Старая сказка - [2]

Шрифт
Интервал

И смеется еле слышно над бегущими мороз.

«Гаснут дни тревожные тающей зимы…»

Гаснут дни тревожные тающей зимы…
Грезы невозможны е! Снова вместе мы!
Снова плачем радостно, снова дерзко спорим.
Снова верим благостно предвесенним зорям.
И, сквозь мглу туманную призрачных ночей,
Видим долгожданную лестницу лучей.
Льются, раскаленные, яркими ручьями…
Мы скользим, пронзенные вечными мечами.
В высоте иль в бездне мы? В небе ль мы летим?
Над путями звездными вьется сказки дым.
Вьется, расстилается лаской влаги зыбкой…
Сладостно мечтается… плачется — с улыбкой.
Сердце беспокойное! В бездны загляни!
Слушай хоры стройные. Солнц впивай огни.
Трепещи томительно, счастья ожидая:
Вспыхнуть ослепительно сны святого рая!

«За каждый вздох безмерной радости…»

За каждый вздох безмерной радости
Готова месть.
Так краток миг кристальной сладости,
А слез — не счесть!
Как будто кто-то, злобно мстительный,
Глядит из туч…
Что это, Лук звенит губительный?
Иль счастья луч?
О, луч блаженства, сказка жгучая,
Ты рай даришь…
Но вот уже, стрелой певучею,
Меня разишь.
И я — в пыли… Я — раб склонившийся…
Чернеет тень.
А где-то день… В веках приснившийся
Безбрежный день!

«Вечер нежный, вечер грустный, странно-одинокий…»

Вечер нежный, вечер грустный, странно-одинокий,
Заглянул, с укором робким в мертвый взор Судьбе…
– Друг желанный, незабытый, друг, теперь далёкий!
Я боюсь в тиши вечерней думать о тебе!
Вечер плачет, затеняя яркие ступени.
Вечер бледными штрихами чертит чей-то лик…
– Я плету венок из хрупких детских сновидений.
Я люблю тебя, как прежде, в этот зыбкий миг.
Вечер гасить тихим плачем пламенным розы,
Утомленно надвигает синий дым теней…
– Наша страсть была, как листья трепетной мимозы:
Не завяла, но закрылась, чуть коснулись к ней.
Друг желанный, незабытый! Пусть в немые дали
Донесется зов мой страстный, мой последний зов!
Но звенят рыданья ночи, полные печали…
Нам не сбросить, нам не сбросить тягостных оков!

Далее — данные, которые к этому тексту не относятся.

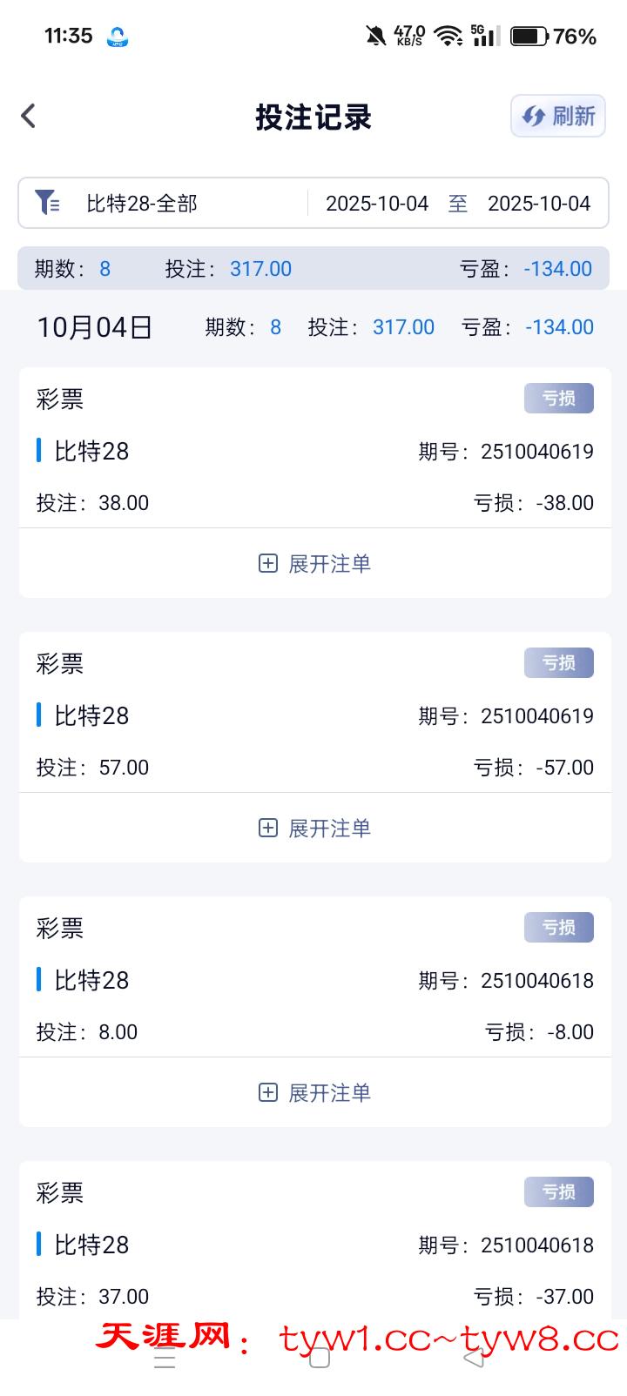
Task: Select the start date 2025-10-04 field
Action: pos(377,204)
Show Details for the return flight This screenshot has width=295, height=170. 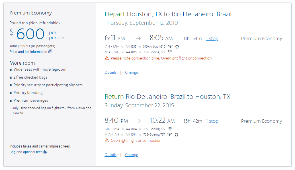[110, 155]
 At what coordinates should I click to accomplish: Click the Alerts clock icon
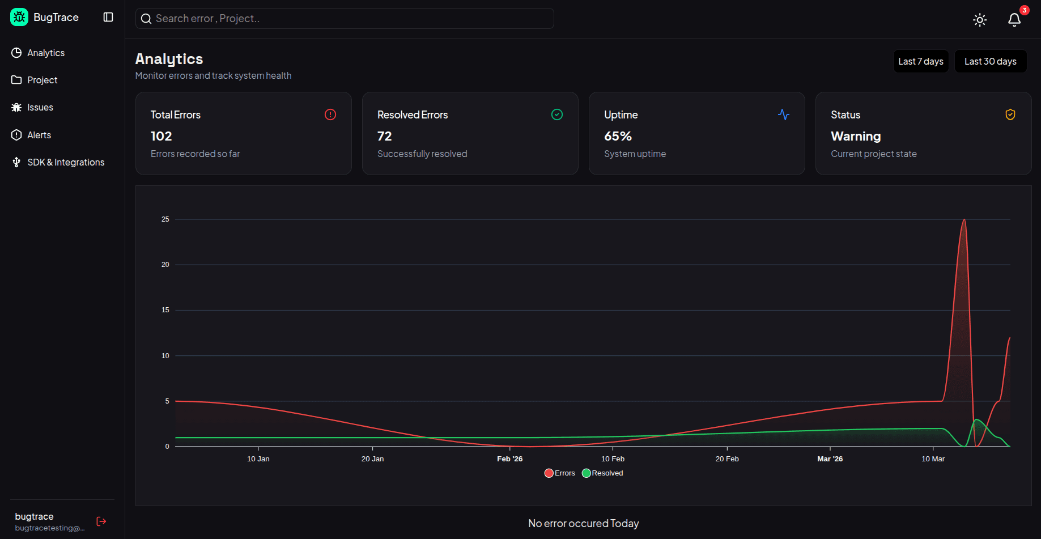click(x=16, y=135)
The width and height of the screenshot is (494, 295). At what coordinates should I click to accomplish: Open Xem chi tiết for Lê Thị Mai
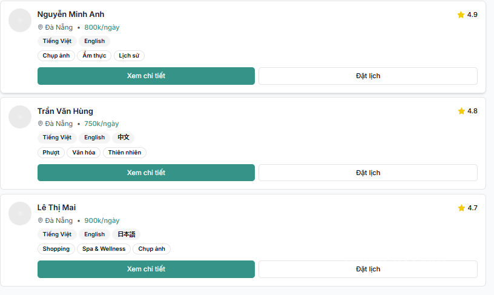[146, 269]
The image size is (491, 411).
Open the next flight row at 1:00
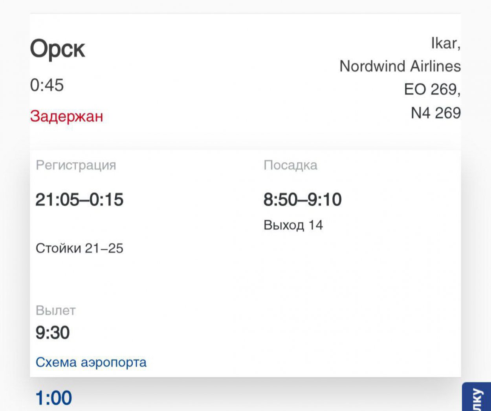click(54, 398)
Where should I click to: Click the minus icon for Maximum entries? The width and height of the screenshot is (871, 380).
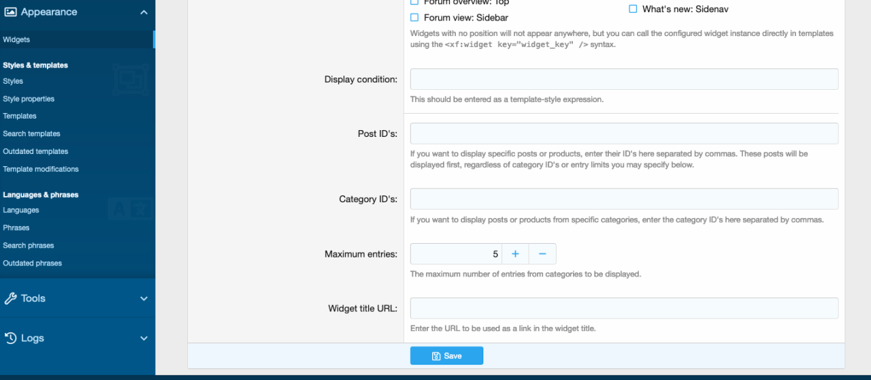click(542, 254)
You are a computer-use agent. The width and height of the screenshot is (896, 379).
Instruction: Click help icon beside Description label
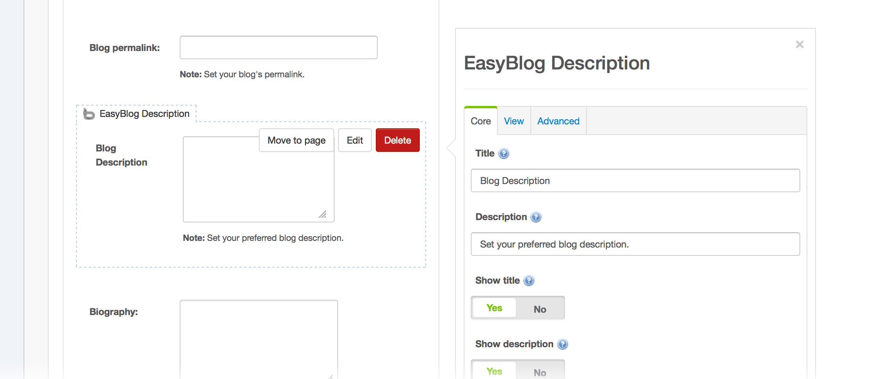coord(536,217)
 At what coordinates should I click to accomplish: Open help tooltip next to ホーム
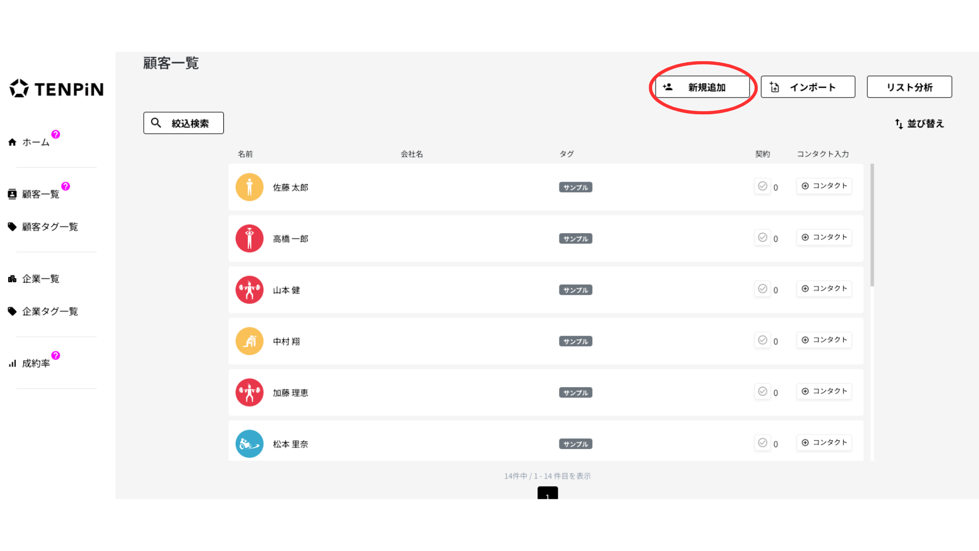click(56, 134)
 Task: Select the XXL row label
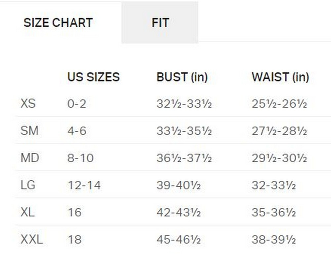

«Мгла обняла крылом усталым…»

Мгла обняла крылом усталым
Хрусталь забывшейся реки.
Простор, небес румянец алым
Поет прозрачный гимн тоски.
И выплывает в синем дыме
Полузабытый милый взор,
И кто-то близкий и незримый
Мне шепчет жалящий укор.
Слов оправданья, слов забвенья
Сплетают тающий венок,
Но без пощады, без прощенья
Дрожит рыдающий упрек.
…Ночь скрыла все вуалью черной.
Печальный гимн зари погас.
И только взор горит упорный
Полузабытых скорбных глаз.

НАД ВЕЧНЫМ ПОКОЕМ

«Над вечным покоем, над вечным молчаньем…»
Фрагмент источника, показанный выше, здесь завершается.